Is there a silver lining?
Shawn Zigelstein, a dealer at Royal LePage, stated that whereas many Canadians will likely be anxious about their future and whether or not or not they’ll have jobs, this is perhaps a great time to enter the marketplace for anybody who’s on stable monetary footing.
“Stock ranges are up. We’re seeing that throughout the board nationally. They’ve obtained the chance to enter these properties, negotiate, discover the most effective place for them, the most effective deal for them,” he stated.
Graham stated patrons will likely be spared the dreaded bidding wars in some markets.
“Relying on the place you’re shopping for, issues is perhaps slightly bit much less aggressive than they might have been in earlier months. You won’t encounter issues like bidding wars and would possibly get a greater value on that dwelling.”
She added that it is perhaps a great time to get a mortgage too.
“Borrowing prices are higher than they’ve been for fairly a very long time proper now. Coming off of that seventh consecutive Financial institution of Canada reduce, variable mortgage charges proper now are as little as 3.95 per cent. We now have not seen a variable that low since 2022. Fastened mortgage charges are additionally down,” she stated.
“You may get a five-year mounted price now for 3.89 per cent.”
Graham stated anybody who has a mortgage renewal developing can breathe slightly simpler.
“If you happen to’re developing for renewal as effectively, it’s excellent information as a result of as early as six months in the past, charges have been fairly a bit extra elevated,” she stated.
Rameez stated anybody seeking to upsize to a much bigger dwelling may additionally discover some luck available in the market.

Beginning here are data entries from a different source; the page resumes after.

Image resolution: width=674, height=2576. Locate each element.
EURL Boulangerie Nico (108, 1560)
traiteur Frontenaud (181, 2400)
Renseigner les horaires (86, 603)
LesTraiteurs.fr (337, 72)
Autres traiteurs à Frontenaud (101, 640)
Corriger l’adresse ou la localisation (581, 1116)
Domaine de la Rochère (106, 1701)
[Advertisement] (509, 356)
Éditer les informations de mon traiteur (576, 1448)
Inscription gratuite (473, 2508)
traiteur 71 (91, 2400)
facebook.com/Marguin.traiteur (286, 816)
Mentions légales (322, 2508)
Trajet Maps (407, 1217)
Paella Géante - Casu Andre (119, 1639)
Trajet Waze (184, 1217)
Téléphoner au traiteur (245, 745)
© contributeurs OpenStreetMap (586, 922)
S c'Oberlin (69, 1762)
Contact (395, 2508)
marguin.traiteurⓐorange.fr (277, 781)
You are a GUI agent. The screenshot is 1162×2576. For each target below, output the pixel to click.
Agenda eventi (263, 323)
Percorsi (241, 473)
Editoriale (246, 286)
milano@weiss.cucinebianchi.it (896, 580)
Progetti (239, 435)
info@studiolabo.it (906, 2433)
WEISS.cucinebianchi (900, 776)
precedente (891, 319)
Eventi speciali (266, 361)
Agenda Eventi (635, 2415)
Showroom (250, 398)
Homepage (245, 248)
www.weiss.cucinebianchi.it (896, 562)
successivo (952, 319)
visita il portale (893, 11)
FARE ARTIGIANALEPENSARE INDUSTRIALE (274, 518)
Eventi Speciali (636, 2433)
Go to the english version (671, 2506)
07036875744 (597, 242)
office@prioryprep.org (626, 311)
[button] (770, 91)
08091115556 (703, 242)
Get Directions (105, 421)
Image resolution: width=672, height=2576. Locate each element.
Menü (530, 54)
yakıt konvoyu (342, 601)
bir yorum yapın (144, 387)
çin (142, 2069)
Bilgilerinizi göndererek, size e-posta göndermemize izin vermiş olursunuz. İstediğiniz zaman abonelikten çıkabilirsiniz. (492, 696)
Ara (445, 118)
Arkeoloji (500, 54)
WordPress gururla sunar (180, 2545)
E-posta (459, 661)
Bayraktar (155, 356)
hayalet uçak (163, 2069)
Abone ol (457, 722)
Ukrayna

“If a vendor is seeking to upsize, that’s their motivation to promote their property, they is perhaps higher off taking that loss on the preliminary buy,” he stated.
He stated it’s because though they could take some losses on their property, they could get a reasonably whole lot on a much bigger property.
Graham stated for millennial and gen Z patrons searching for their first dwelling, the apartment market may nonetheless supply some good choices.
“We all know that apartment stock is kind of excessive proper now. Condos have seen an infinite hunch actually over the previous six months or so. And that tends to be the house sort of alternative for first-time patrons,” she stated.
Zigelstein stated patrons who’ve obtained some cash saved up for a down fee or can afford to experience out the uncertainty of the following few months may see nice dividends.
“They all the time say that the majority cash is made in slower markets,” he stated.
“For those that are keen to be decisive and keen to take that probability to buy a property and [take] short-term ache for long-term achieve, they’ll see these will increase within the subsequent coming years.
“The market will rebound. The market will come again. Will it’s as loopy because it has been in sure peaks that we’ve had? We don’t know. We don’t know what to anticipate at this level. And we don’t have a crystal ball. However on the similar time, that’s when individuals make their cash in actual property.”